Augustine on Sanctification: Being “drunk” on imputed righteousness through grace.

This is a great note from St Augustine. He gives grace not because they know him but they do not know him. He gives grace so that they may know Him so that they may be made upright.

“This holy meditation preserves “the children of men, who put their trust under the shadow of God’s wings,” so that they are “drunken with the fatness of His house, and drink of the full stream of His pleasure. For with Him is the fountain of life, and in His light shall they see light. For He extendeth His mercy to them that know Him, and His righteousness to the upright in heart.” He does not, indeed, extend His mercy to them because they know Him, but that they may know Him; nor is it because they are upright in heart, but that they may become so, that He extends to them His righteousness, whereby He justifies the ungodly.

This meditation does not elevate with pride: this sin arises when any man has too much confidence in himself, and makes himself the chief end of living. Impelled by this vain feeling, he departs from that fountain of life, from the draughts of which alone is imbibed the holiness which is itself the good life,—and from that unchanging light, by sharing in which the reasonable soul is in a certain sense inflamed, and becomes itself a created and reflected luminary; even as “John was a burning and a shining light,” who notwithstanding acknowledged the source of his own illumination in the words, “Of His fulness have all we received.”

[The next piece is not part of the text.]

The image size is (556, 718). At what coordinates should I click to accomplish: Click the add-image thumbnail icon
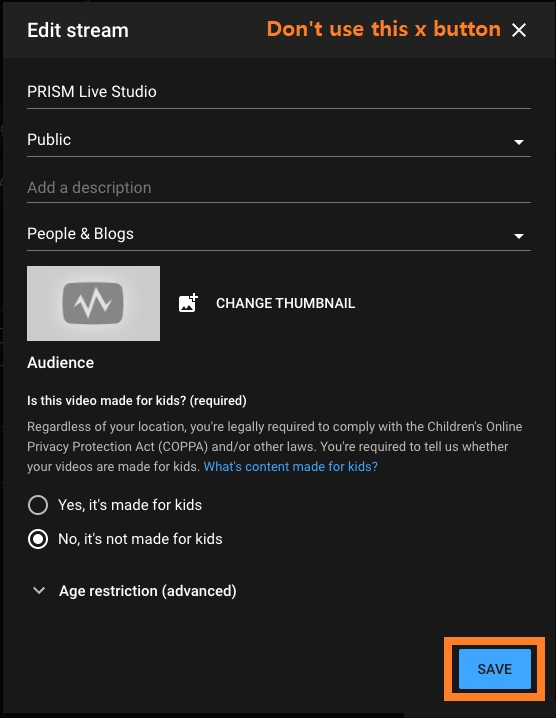188,303
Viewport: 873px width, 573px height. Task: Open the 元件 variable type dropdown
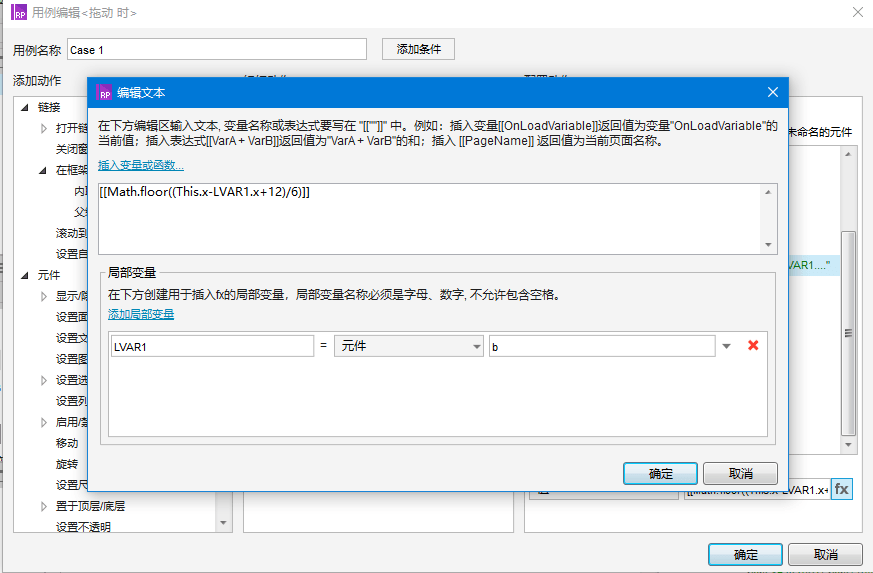click(x=409, y=346)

Whose, I would ask, but His, of course, in comparison with whom John indeed was no light at all? For “that was the true light, which lighteth every man that cometh into the world.” Therefore, in the same psalm, after saying, “Extend Thy mercy to them that know Thee, and Thy righteousness to the upright in heart,” he adds, “Let not the foot of pride come against me, and let not the hands of sinners move me. There have fallen all the workers of iniquity: they are cast out, and are not able to stand.”

Since by that impiety which leads each to attribute to himself the excellence which is God’s, he is cast out into his own native darkness, in which consist the works of iniquity. For it is manifestly these works which he does, and for the achievement of such alone is he naturally fit. The works of righteousness he never does, except as he receives ability from that fountain and that light, where the life is that wants for nothing, and where is “no variableness, nor the shadow of turning.”